[SOURCE INFORMATION — start]

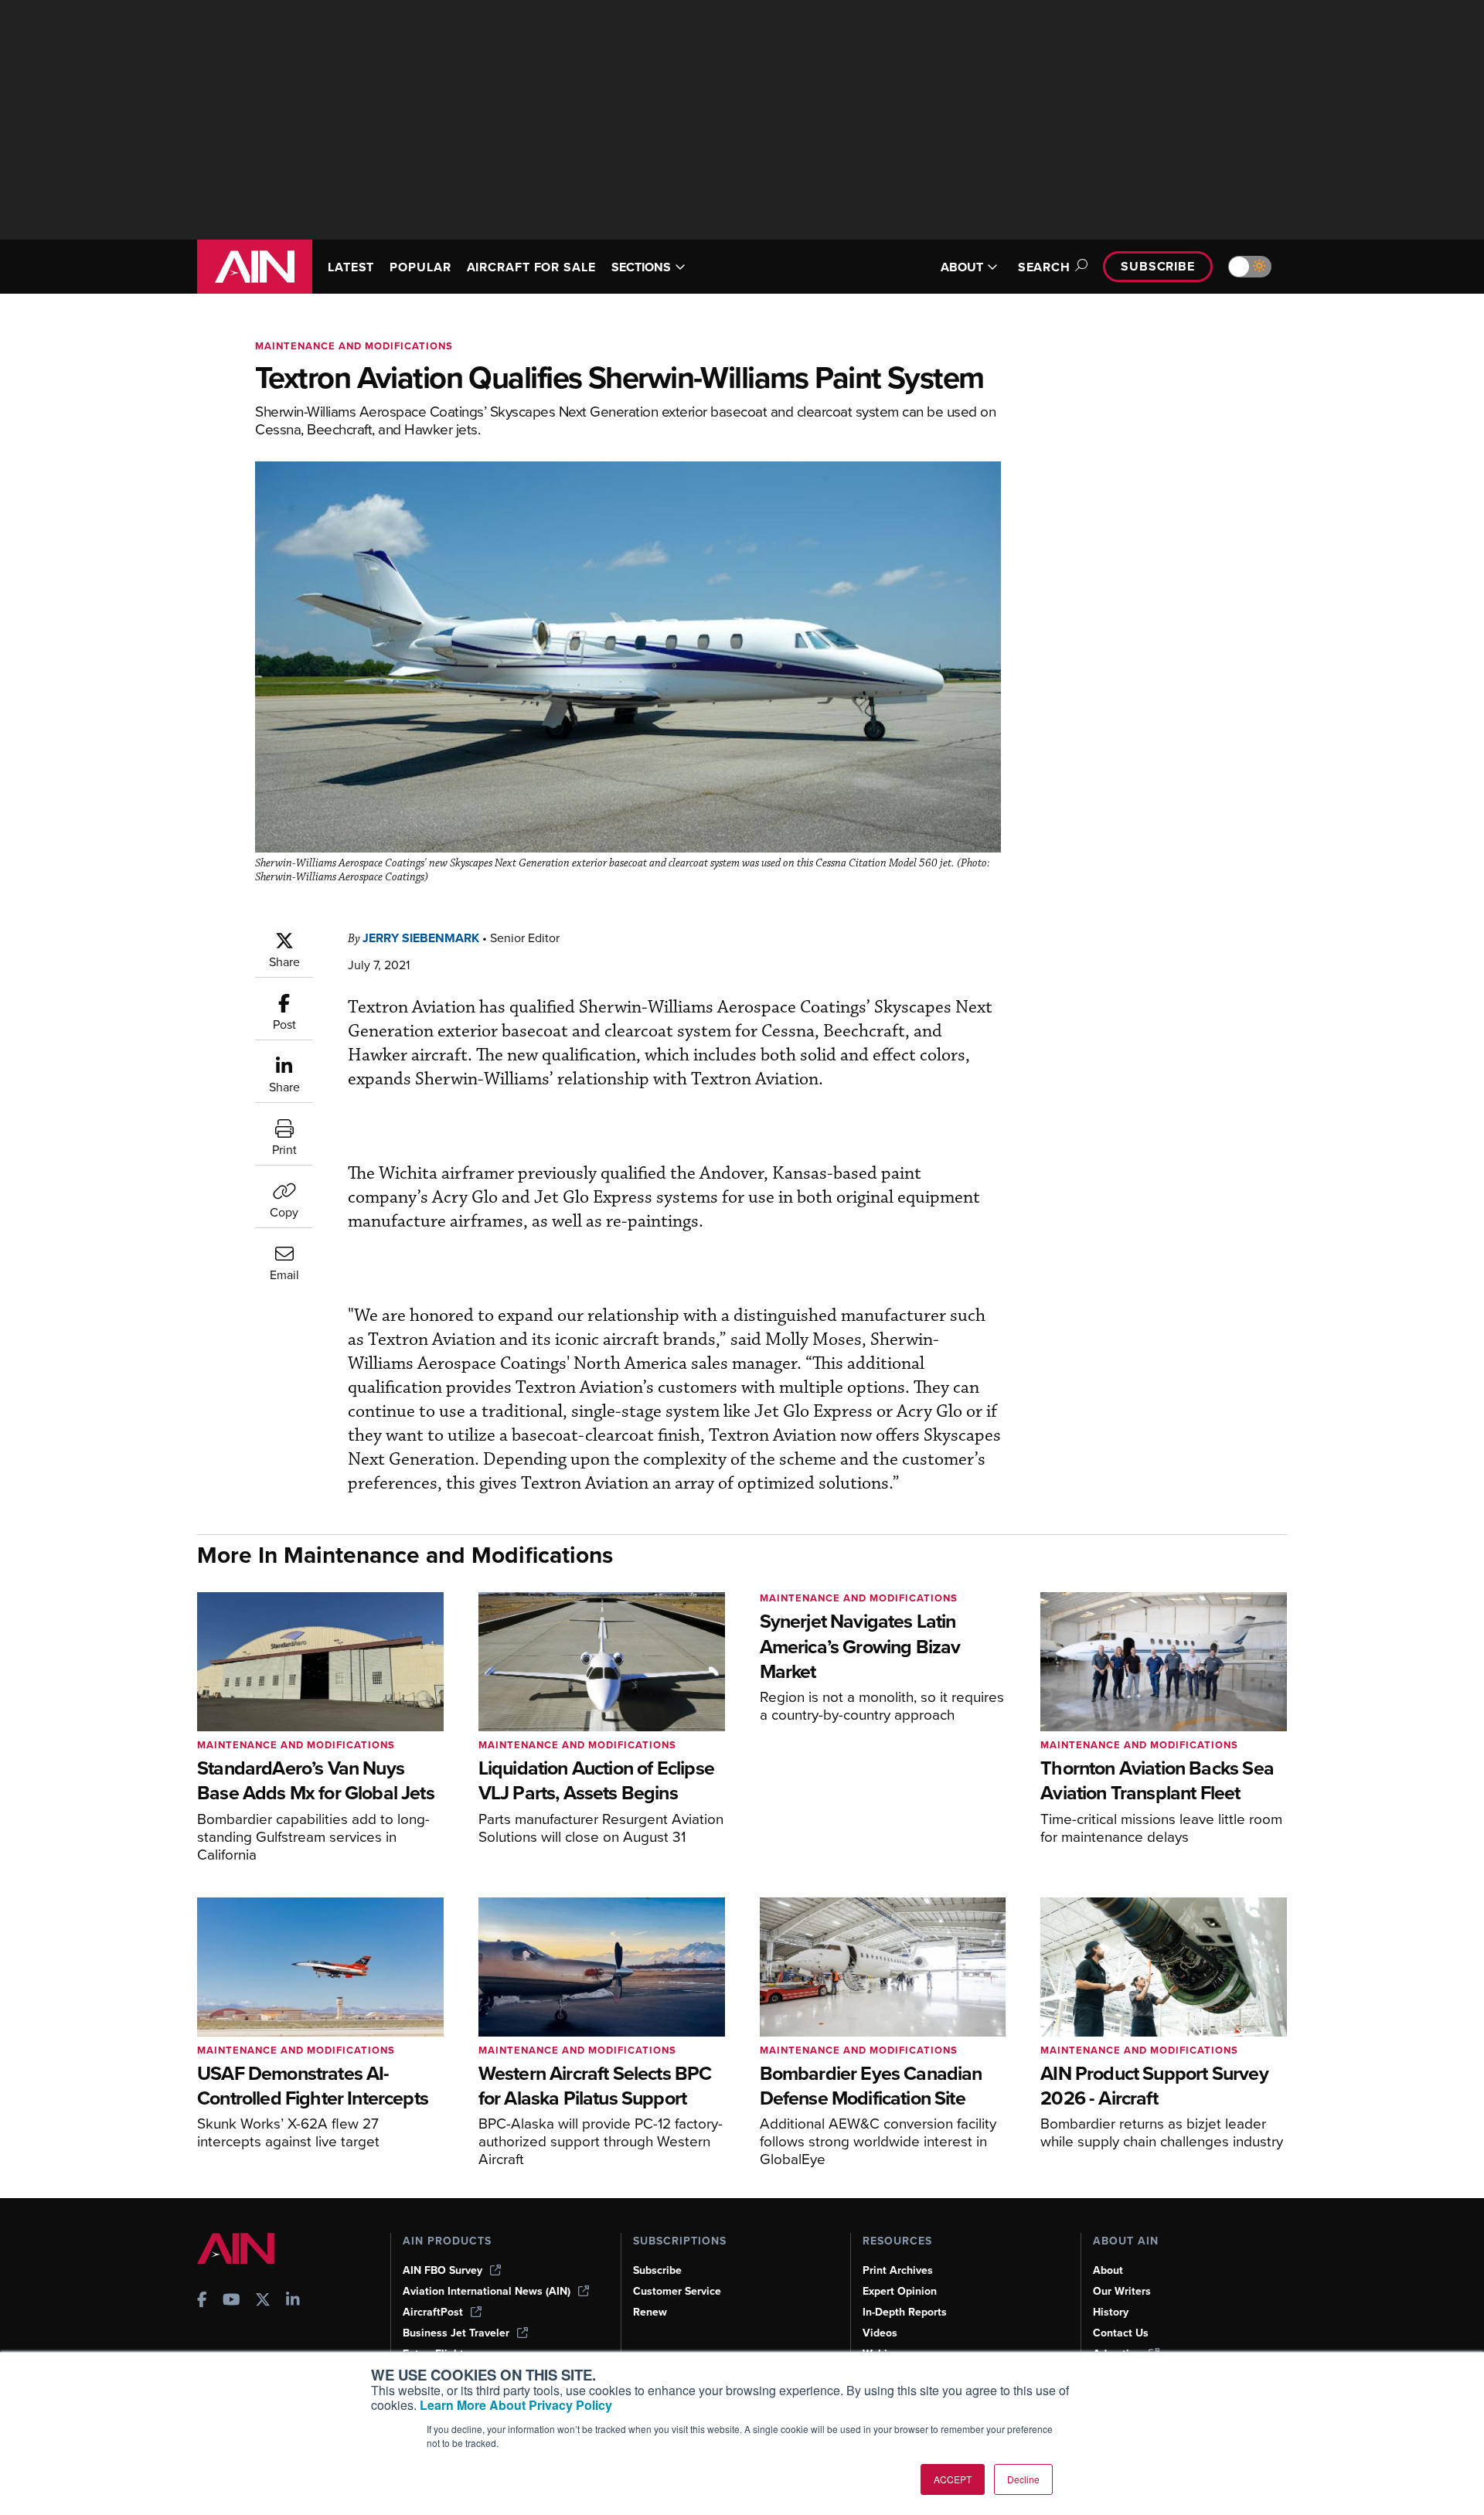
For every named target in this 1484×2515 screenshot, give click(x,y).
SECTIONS (641, 267)
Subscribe (1158, 266)
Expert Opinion (900, 2291)
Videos (880, 2333)
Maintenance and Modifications (354, 346)
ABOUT (962, 267)
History (1110, 2312)
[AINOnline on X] (263, 2301)
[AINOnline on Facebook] (202, 2301)
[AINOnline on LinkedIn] (293, 2301)
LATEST (351, 267)
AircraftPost (433, 2312)
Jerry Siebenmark (420, 938)
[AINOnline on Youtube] (231, 2301)
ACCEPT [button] (953, 2479)
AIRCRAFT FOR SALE (531, 267)
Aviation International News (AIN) (486, 2291)
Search (1044, 267)
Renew (650, 2312)
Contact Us (1121, 2333)
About (1108, 2270)
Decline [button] (1023, 2479)
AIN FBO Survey (442, 2270)
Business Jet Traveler (456, 2333)
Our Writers (1122, 2291)
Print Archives (898, 2270)
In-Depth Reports (905, 2312)
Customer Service (677, 2291)
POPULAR (420, 267)
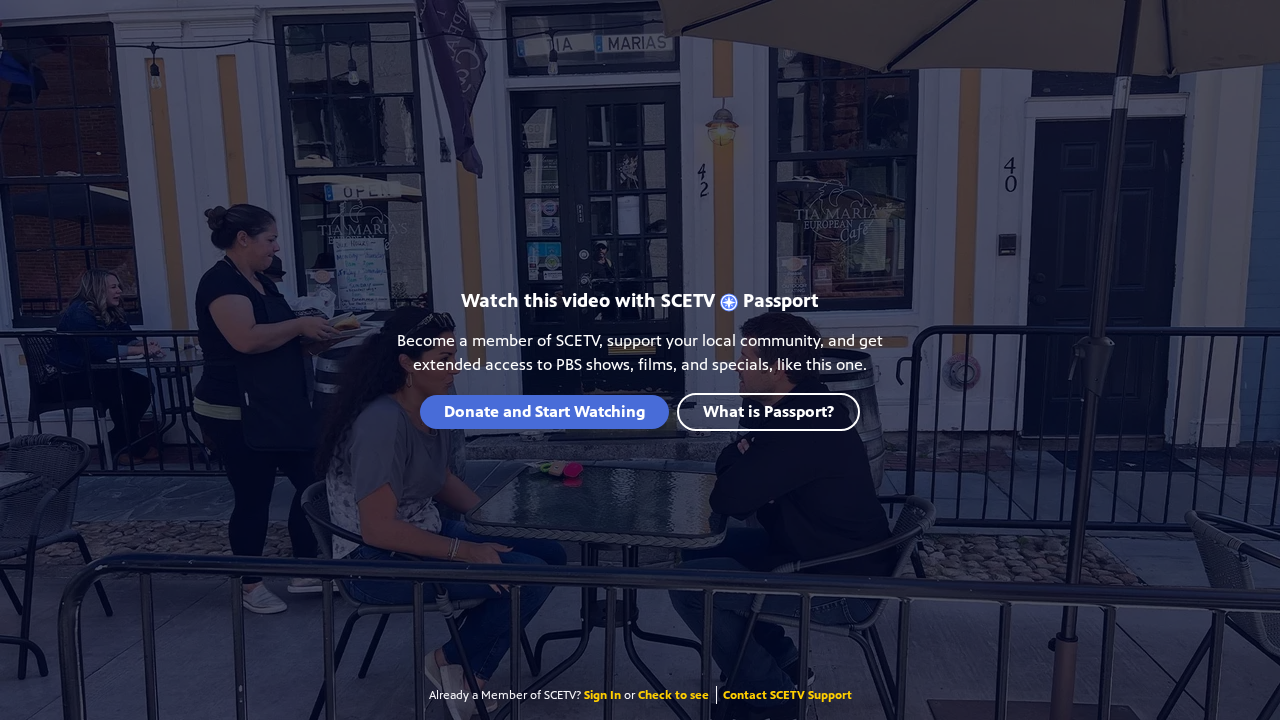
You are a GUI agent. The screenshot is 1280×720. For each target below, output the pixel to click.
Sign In (602, 695)
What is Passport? (768, 411)
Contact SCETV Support (787, 695)
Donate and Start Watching (544, 411)
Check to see (673, 695)
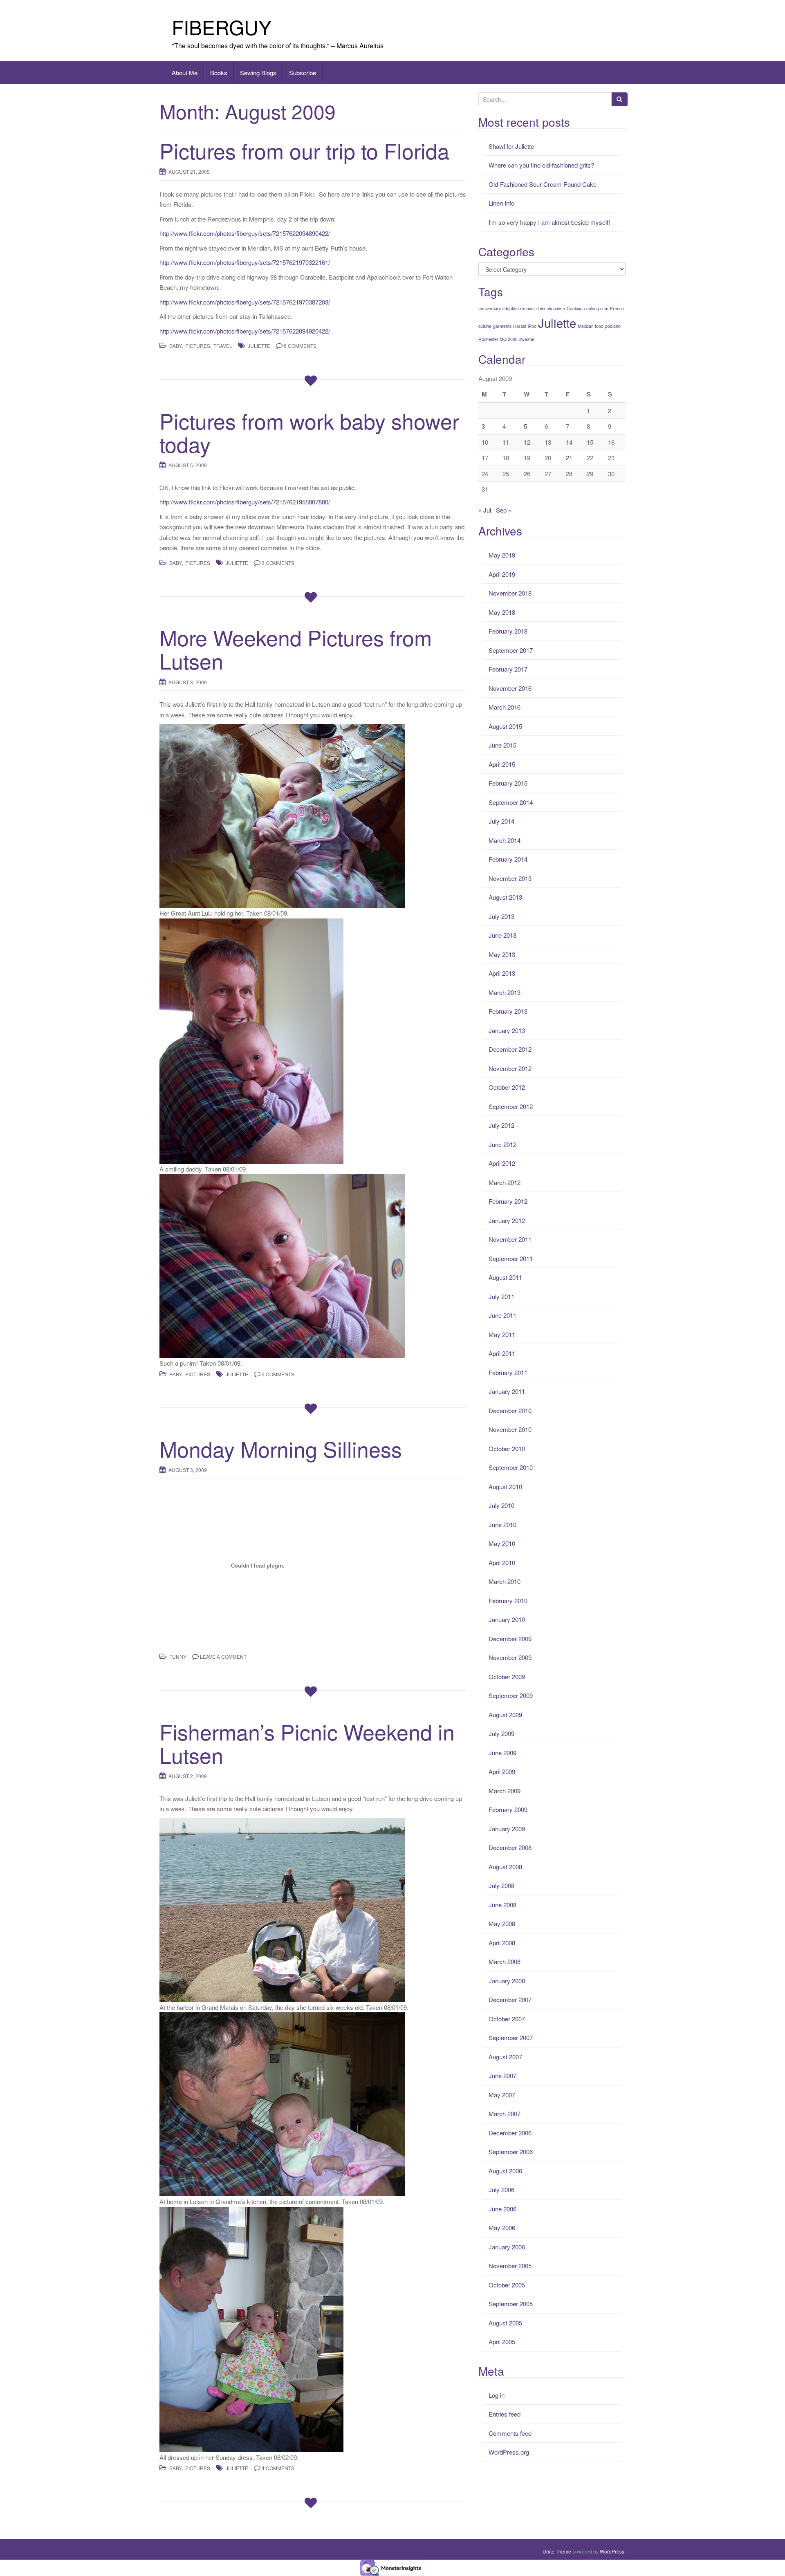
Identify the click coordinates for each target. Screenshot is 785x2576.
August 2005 (505, 2322)
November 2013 (510, 878)
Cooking (575, 308)
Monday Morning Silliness (280, 1448)
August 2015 (505, 726)
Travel (222, 345)
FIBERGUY (221, 27)
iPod (532, 326)
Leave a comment (223, 1656)
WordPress (612, 2551)
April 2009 (502, 1771)
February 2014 (508, 859)
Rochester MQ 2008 (498, 339)
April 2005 (502, 2341)
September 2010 (511, 1467)
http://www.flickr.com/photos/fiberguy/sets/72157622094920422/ (244, 331)
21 (569, 457)
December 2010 (510, 1410)
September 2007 (511, 2037)
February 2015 (508, 783)
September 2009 (511, 1695)
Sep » (503, 510)
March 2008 (504, 1961)
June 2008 (502, 1904)
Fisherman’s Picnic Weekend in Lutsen (307, 1743)
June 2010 (502, 1524)
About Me (184, 72)
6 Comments (300, 345)
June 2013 (502, 935)
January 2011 (507, 1391)
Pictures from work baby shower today (309, 432)
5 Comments (278, 1374)
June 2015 (502, 745)
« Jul (484, 510)
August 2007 (505, 2056)
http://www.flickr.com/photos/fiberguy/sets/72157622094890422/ (244, 233)
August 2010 (505, 1486)
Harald (519, 326)
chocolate (556, 308)
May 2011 (502, 1334)
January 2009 (507, 1828)
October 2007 (507, 2018)
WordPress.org (509, 2452)
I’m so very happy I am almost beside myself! (549, 222)
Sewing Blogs (258, 72)
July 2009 (501, 1733)
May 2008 (502, 1923)
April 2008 (502, 1942)
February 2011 (508, 1372)
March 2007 (504, 2113)
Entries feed (504, 2414)
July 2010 (501, 1505)
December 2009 (510, 1638)
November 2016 (510, 688)
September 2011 (511, 1258)
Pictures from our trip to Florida (304, 150)
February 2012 (508, 1201)
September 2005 (511, 2303)
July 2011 (501, 1296)
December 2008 (510, 1847)
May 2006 (502, 2227)
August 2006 (505, 2170)
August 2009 (505, 1714)
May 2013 (502, 954)
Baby (175, 345)
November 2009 (510, 1657)
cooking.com (596, 308)
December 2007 (510, 1999)
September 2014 (511, 802)
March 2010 (504, 1581)
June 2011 (502, 1315)
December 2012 (510, 1049)
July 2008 (501, 1885)
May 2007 (502, 2094)
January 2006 (507, 2246)
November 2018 (510, 593)
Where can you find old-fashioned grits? (541, 165)
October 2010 (507, 1448)
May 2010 (502, 1543)
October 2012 (507, 1087)
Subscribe (302, 72)
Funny (177, 1656)
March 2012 (504, 1182)
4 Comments (278, 2467)
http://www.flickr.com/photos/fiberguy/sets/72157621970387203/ (244, 302)
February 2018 (508, 631)
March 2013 (504, 992)
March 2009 (504, 1790)
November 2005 (510, 2265)
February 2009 (508, 1809)
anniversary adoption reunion (506, 308)
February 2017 (508, 669)
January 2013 (507, 1030)
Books (218, 72)
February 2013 (508, 1011)
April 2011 (502, 1353)
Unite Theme (557, 2551)
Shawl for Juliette (511, 146)
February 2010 (508, 1600)
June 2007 (502, 2075)
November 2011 (510, 1239)
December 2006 (510, 2132)
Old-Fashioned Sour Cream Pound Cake (543, 184)
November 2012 (510, 1068)
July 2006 (501, 2189)
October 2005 (507, 2284)
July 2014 (501, 821)
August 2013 (505, 897)
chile (540, 308)
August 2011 (505, 1277)
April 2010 (502, 1562)
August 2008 (505, 1866)
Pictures (197, 345)
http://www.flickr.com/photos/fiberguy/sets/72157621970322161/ (244, 262)
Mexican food (590, 326)
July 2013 (501, 916)
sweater (527, 339)
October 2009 (507, 1676)
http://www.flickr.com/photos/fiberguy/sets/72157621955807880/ (244, 501)
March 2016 (504, 707)
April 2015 (502, 764)
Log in (497, 2395)
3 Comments (278, 562)
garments (502, 326)
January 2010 (507, 1619)
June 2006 (502, 2208)
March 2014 (504, 840)
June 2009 (502, 1752)
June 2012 (502, 1144)
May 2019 (502, 555)
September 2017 (511, 650)
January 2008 (507, 1980)
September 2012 (511, 1106)
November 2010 (510, 1429)
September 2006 (511, 2151)
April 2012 (502, 1163)
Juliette (259, 345)
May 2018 (502, 612)
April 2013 (502, 973)
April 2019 (502, 574)
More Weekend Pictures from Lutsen (295, 649)
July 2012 (501, 1125)
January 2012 (507, 1220)
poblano (613, 326)
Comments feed (510, 2433)
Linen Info (501, 203)
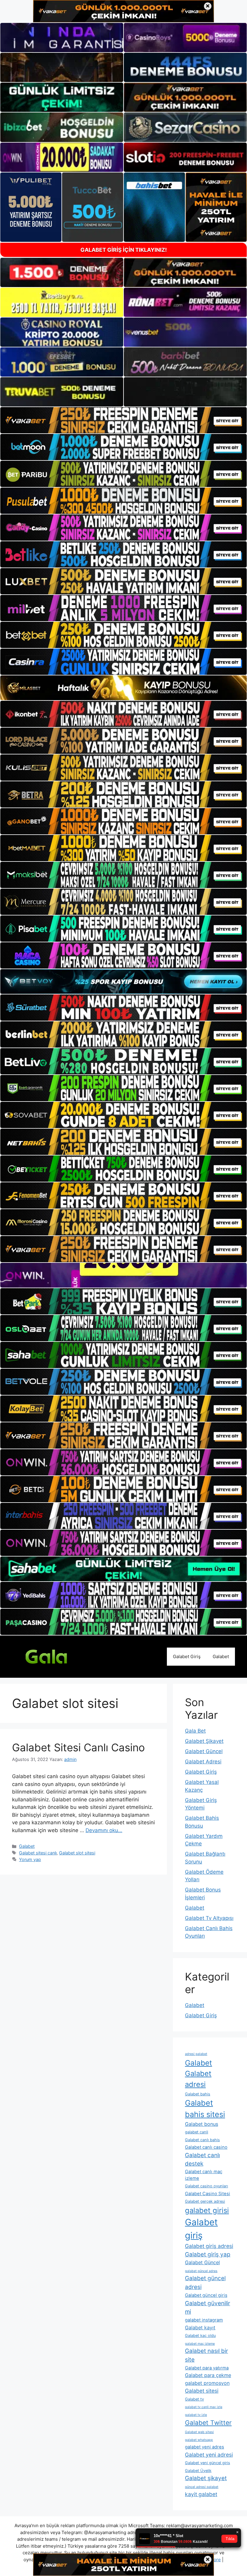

[SOURCE INFORMATION — finish]

ABOUT THIS EXERCISE => Among the entries, how many lines hold the string "March"? Answer with a bare number.

TASK SOLUTION => 8